The uniting factor in the three events associated with this feast of the Church is the revelation of God to humanity. Our collect this morning summed this up: ‘O God, who by the leading of a star manifested your only Son to the peoples of the earth.’
How today does God manifest his only Son to the peoples of the earth? Is it by strange visitors from lands afar? Or by the Holy Spirit descending in the form of a dove, and solemn proclamations ‘this is my son’? Or what about miraculously transforming water into wine? Well perhaps sometimes. Much of the world came to hear the good news of Christ through travellers heading out into far off lands, in a reversal of the Magi. And yes, God does work through miraculous signs and wonders, but only sometimes.

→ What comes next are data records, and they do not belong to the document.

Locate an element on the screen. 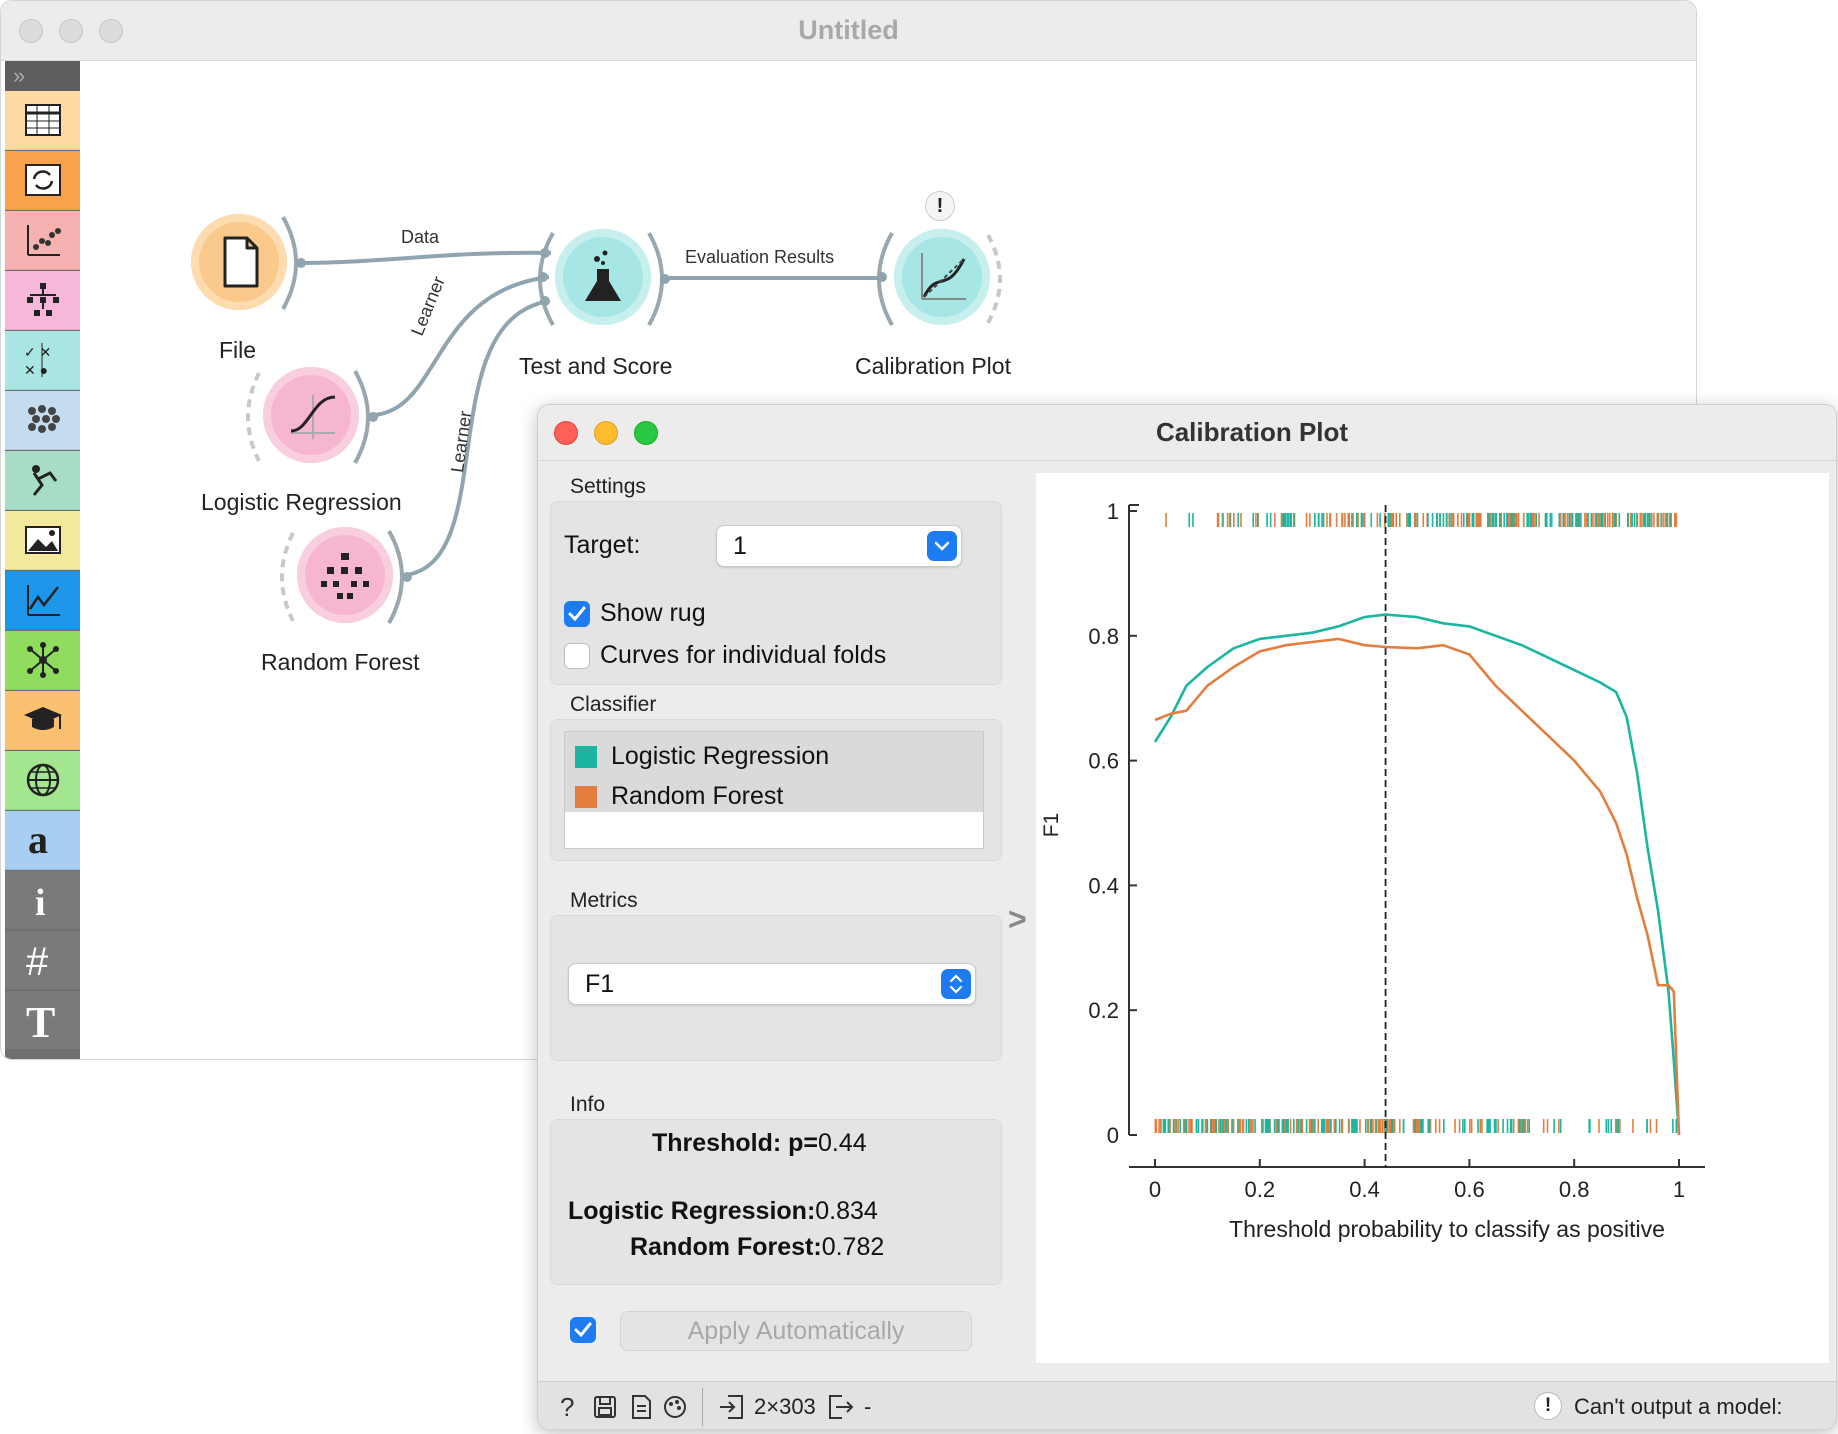  show-rug-checkbox is located at coordinates (577, 614).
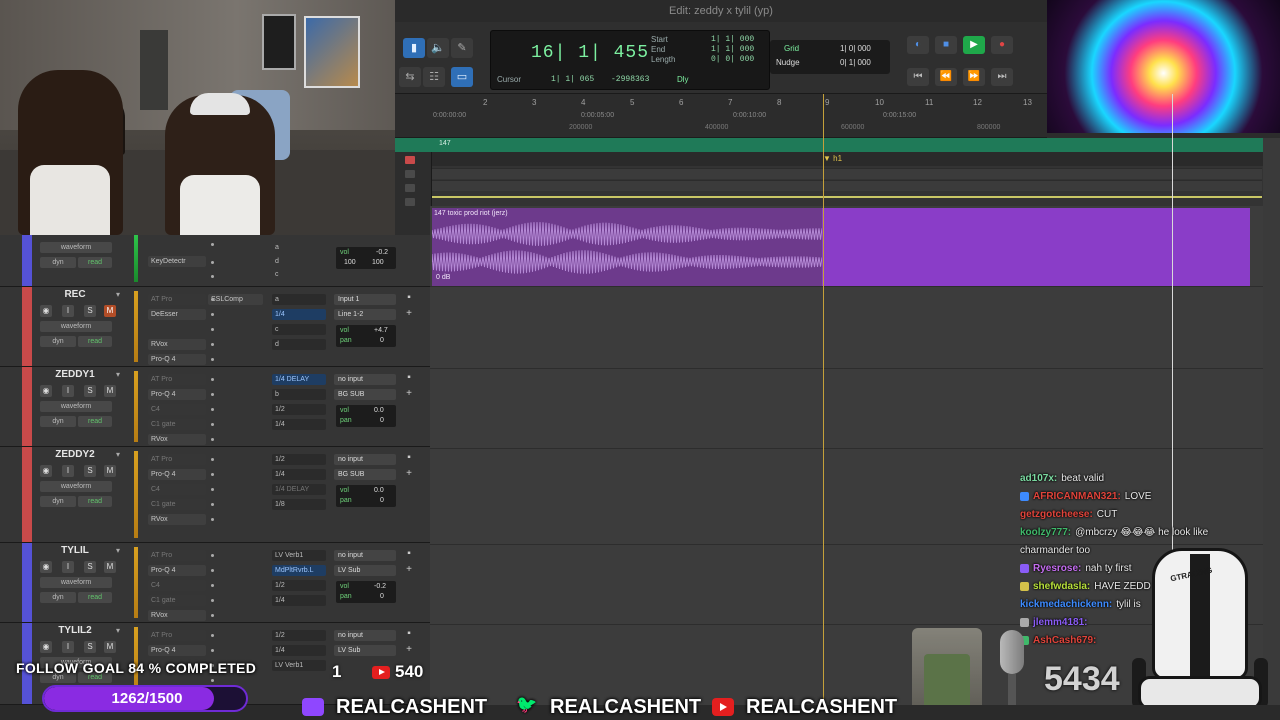 The image size is (1280, 720). What do you see at coordinates (299, 330) in the screenshot?
I see `send-slot: c` at bounding box center [299, 330].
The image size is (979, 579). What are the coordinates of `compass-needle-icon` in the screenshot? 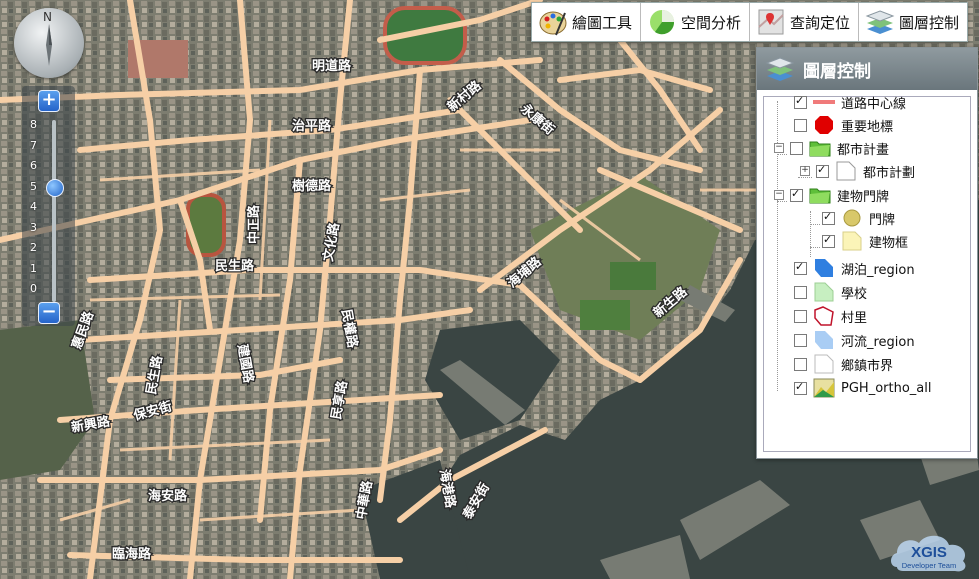 It's located at (49, 45).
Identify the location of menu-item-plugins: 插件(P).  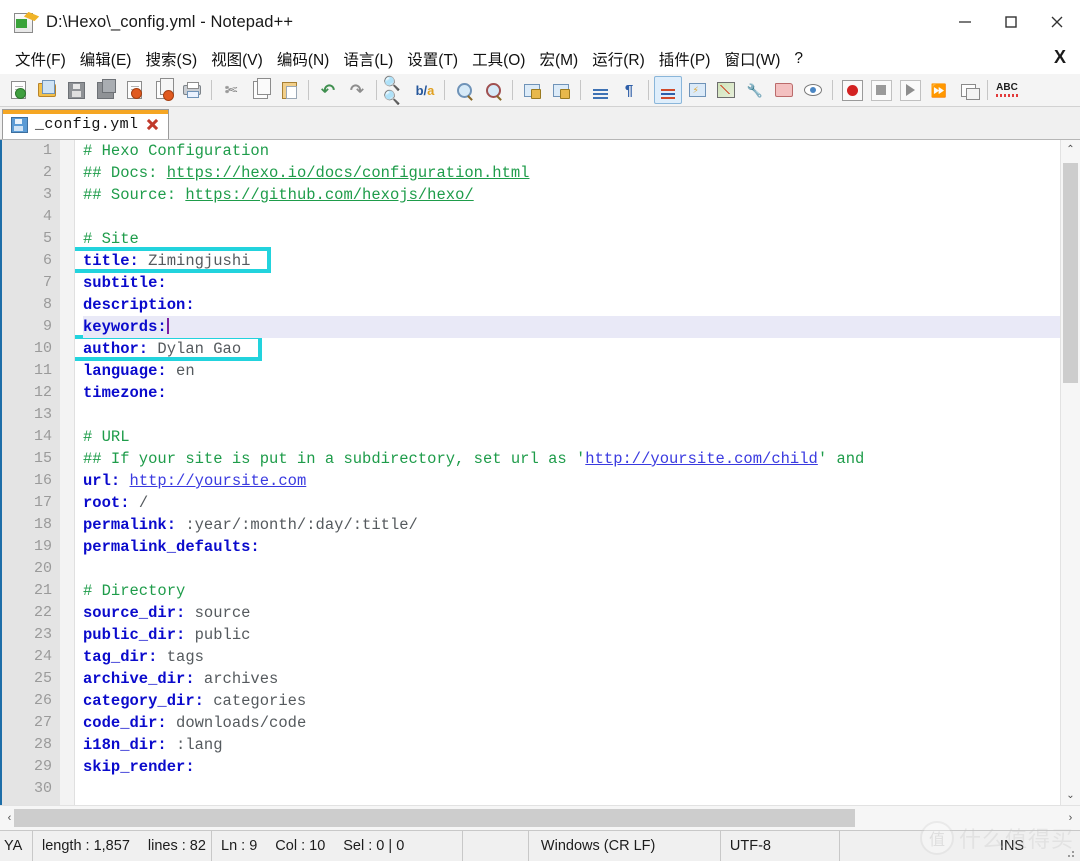
(685, 59).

Let me repeat to you the prophecy of Isaiah. ‘Arise, shine for your light has come, and the glory of the Lord has risen upon you.’ Yes, our light has come. The glory of the Lord has risen upon us. The light that is the life of all people has come into the world. This prophecy is also a call to us. We are called to rise and shine with the glory of the only Begotten Son of the Father. We are called to leave the manger and take the good news out into the world – to make it manifest to the world.
And that is why today we solemnly proclaim the date of Easter. In this day and age when we all have diaries, or all sorts of gadgets, to tell us when these things occur, we must still proclaim that the story continues on from Christmas time. We do not just proclaim when Easter will come: we also announce what we celebrate then, and all that goes with it. We proclaim that we will leave the manger and head towards our Lord’s crucifixion and death, His Burial and His Rising. We proclaim this because our good news lies not just in God coming amongst us, or making himself known to us, but in what follows as well.
We proclaim that our God and King has taken mortal flesh and come to dwell amongst us, to take up the cross to save us from our sins, to gather all peoples to himself, to welcome them to be the adopted children, the co-heirs with Christ, to become the children of God. Arise, shine for your light has come, and the glory of the Lord has risen upon you.